State of accumulation: liquid

Researchers from the Weizmann Institute were able to observe for the first time the creation of an excitonic liquid

When we lose something, the lost entity is still in some way in our memory. In a sense, this memory gives the lost being a kind of deprived existence. This phenomenon is well known in the world of psychology and in the field of physiology ("phantom sensation"), but in fact it also takes place in the material world. Thus, for example, when electrons present in a semiconductor material "jump" to a higher energy level (as a result of optical excitation), they leave behind an electron deficiency, a type of "vacuity" or "hole". This "hole" acts and behaves as a material entity for everything and carries a positive electric charge, which is the opposite of the negative electric charge of the electron. In certain situations, the electron that jumped to a high energy level may move around the "hole" that it itself left behind. The "hole", which has the positive electrical charge, functions as a kind of nucleus for the atom called "exciton". But unlike atoms in nature - the excitons only exist for the blink of an eye. The excited electron strives to "return home", and to take its former place, instead of the "hole". Indeed, naturally, it manages to return to its original place in a very short time, usually a few nanoseconds. The light emitted in the process of returning the electron to its place is used as a tool to understand the lifestyles of the excitons, which are a fertile ground for research and many applications.

If the exciton is compared to an atom, the question arises: is it possible to create more complex structures, in which many excitons participate, for example, a crystal or a liquid of excitons?

Prof. Israel Bar-Yosef, from the Department of Condensed Matter Physics, together with Dr. Michael Stern and Dr. Vladimir Umansky, faced this challenge. The three were able to observe for the first time the creation of an excitonic liquid, and the results of this research were recently published in the scientific journal Science. The initial difficulty, which usually prevents the creation of complex structures of this type, is the short lifetime of the excitons. They disappear very soon after their formation, in fact immediately after, so it is impossible to create a high density of excitons, which is necessary to create a liquid. To extend the lifetime of the exciton and preserve it for a longer time, the researchers used multilayer structures built of thin layers, each a few tens of atoms thick.

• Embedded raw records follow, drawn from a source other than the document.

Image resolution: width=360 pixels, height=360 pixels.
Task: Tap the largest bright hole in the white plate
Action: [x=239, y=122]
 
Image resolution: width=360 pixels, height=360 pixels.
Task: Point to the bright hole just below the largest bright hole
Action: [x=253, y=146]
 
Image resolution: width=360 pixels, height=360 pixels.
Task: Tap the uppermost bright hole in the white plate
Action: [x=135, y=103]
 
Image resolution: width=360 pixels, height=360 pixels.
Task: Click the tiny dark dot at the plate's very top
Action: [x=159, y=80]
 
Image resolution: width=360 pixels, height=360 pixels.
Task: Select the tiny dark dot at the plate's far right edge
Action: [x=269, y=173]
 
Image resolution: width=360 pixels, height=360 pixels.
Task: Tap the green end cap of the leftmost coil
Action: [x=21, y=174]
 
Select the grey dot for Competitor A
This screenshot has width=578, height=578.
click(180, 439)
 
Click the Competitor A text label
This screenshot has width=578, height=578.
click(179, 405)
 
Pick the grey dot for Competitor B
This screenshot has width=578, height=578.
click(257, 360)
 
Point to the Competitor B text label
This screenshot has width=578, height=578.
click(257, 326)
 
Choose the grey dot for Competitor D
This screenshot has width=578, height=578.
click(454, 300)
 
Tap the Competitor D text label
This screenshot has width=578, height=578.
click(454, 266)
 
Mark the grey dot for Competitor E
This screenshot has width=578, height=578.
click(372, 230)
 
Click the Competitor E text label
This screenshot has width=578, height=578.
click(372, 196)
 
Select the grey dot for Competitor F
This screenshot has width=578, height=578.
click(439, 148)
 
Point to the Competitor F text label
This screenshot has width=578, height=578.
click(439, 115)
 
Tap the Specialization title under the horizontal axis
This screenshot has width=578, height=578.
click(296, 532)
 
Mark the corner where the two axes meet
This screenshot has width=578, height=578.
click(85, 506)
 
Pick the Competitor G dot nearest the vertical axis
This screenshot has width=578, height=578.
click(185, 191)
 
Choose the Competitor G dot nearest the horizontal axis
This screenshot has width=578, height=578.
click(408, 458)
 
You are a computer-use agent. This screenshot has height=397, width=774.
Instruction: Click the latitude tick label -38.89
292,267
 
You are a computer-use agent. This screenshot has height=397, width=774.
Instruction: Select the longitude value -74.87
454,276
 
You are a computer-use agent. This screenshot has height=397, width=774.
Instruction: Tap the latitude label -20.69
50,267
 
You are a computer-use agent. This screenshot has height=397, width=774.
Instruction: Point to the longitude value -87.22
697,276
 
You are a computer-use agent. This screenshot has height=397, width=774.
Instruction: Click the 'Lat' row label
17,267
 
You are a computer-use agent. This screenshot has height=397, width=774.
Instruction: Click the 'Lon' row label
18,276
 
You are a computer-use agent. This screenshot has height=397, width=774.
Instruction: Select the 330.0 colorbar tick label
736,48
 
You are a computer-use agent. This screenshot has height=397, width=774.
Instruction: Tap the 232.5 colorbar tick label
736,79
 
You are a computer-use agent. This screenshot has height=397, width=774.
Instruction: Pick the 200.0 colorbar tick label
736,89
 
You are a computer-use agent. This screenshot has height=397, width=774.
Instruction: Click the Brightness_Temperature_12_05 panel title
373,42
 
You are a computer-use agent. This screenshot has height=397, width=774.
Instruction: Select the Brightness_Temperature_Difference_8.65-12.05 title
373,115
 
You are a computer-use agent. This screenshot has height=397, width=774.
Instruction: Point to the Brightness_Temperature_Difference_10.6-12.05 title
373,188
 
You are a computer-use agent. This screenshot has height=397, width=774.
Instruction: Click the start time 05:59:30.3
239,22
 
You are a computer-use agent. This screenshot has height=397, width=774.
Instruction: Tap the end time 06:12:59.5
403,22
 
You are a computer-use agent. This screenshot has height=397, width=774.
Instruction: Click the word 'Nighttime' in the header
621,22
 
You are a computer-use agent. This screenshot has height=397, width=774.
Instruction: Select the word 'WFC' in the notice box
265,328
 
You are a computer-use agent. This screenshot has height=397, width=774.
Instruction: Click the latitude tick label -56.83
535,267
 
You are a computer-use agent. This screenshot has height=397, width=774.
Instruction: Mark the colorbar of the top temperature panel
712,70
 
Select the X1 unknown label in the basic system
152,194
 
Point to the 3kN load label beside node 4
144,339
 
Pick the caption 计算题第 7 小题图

Growing structures of this type is one of the areas of specialization of the Submicron Center at the Weizmann Institute of Science. With this method it is possible to create a "quantum well", which contains the electrons (and "holes") in a thin layer. When you create a structure of two quantum wells very close to each other and apply an electric field to it, you can cause the electron to be in one layer, and the "hole" - in the adjacent layer. In this state, the two still feel their mutual electric attraction, and are able to create an exciton, but their union is more difficult, since they are separated in space. This is how the scientists were able to create excitons whose existence time is very long, when the strength of the electric field that is applied to the system (and affects the distance between the electron and the "hole") is used as a tool to control this time.

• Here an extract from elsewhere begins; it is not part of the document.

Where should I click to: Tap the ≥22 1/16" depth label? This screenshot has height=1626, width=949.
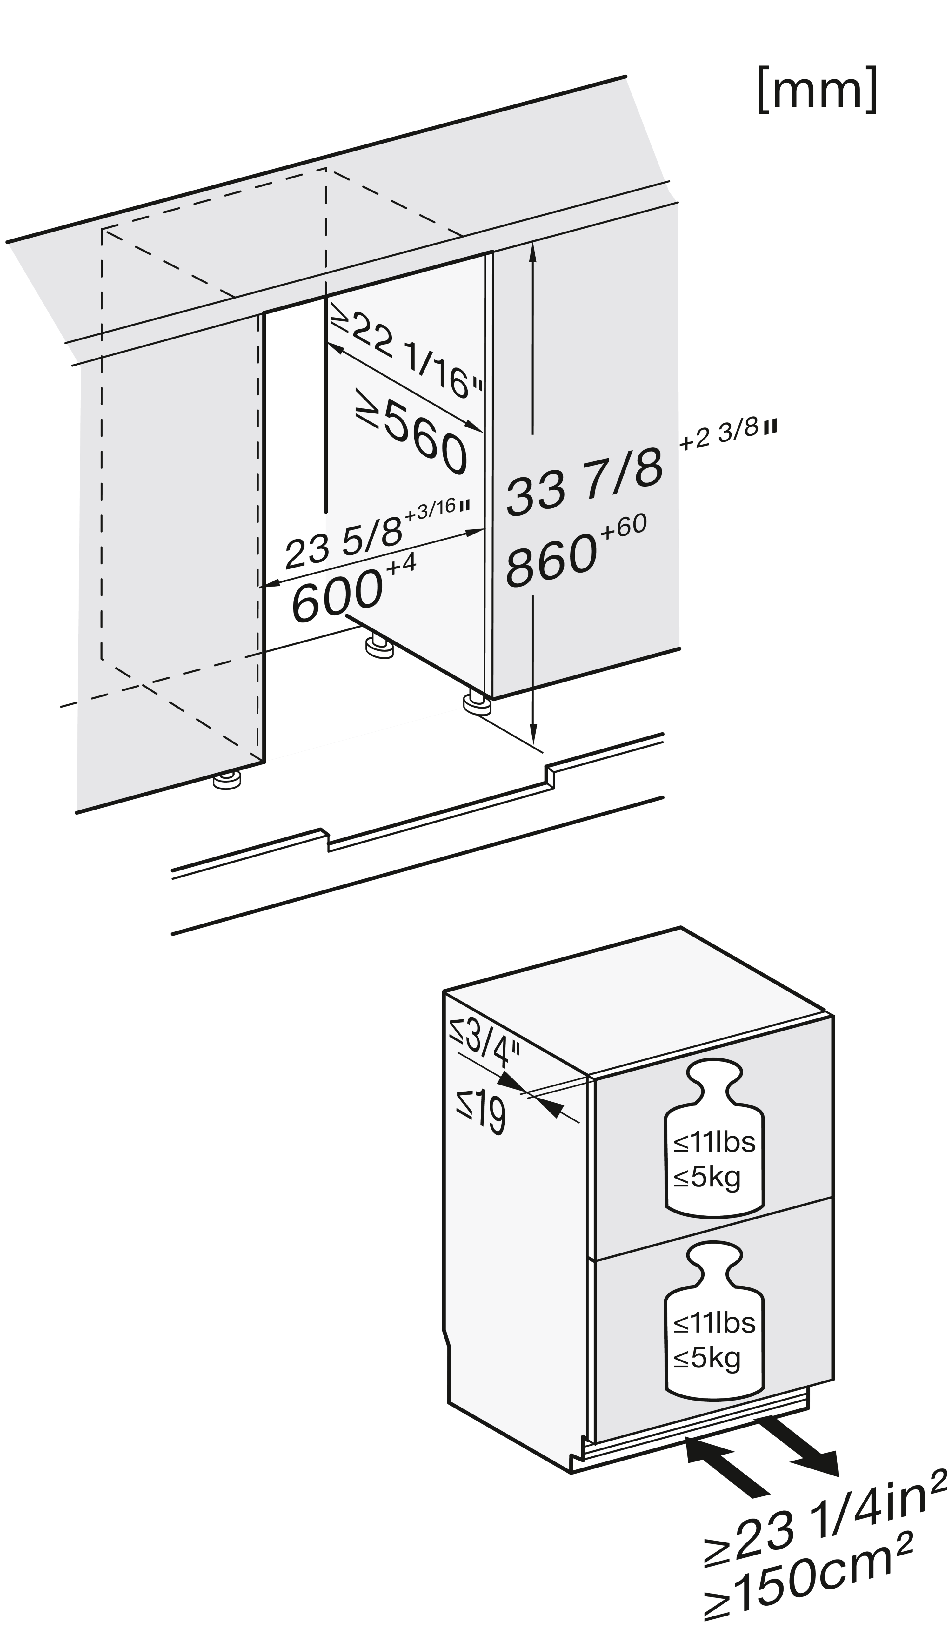tap(406, 358)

Upon cooling the system to a low temperature and increasing the density of the excitons, the researchers observed a sharp transition (occurring at a temperature and density lower than the critical ones), in which the system is divided into two regions: a "gaseous" region, in which the excitons move randomly relative to each other, and a "liquid" region - in which their movement organized. The liquid observed in the laboratory is different from the liquids known in nature. Normally, crystals and liquids are formed as a result of the existence of attractive forces acting between atoms at close distances, but here the situation is reversed: the excitons repel each other, since the repulsive forces between electron and electron and between hole and hole (which are in the same layer) are slightly greater than the attractive forces acting between electrons and holes (found in different layers). The weak residual repulsion means that the excitons are positioned at equal distances - approximately - from each other, and together form an ordered dynamic structure, similar to a liquid state of aggregation.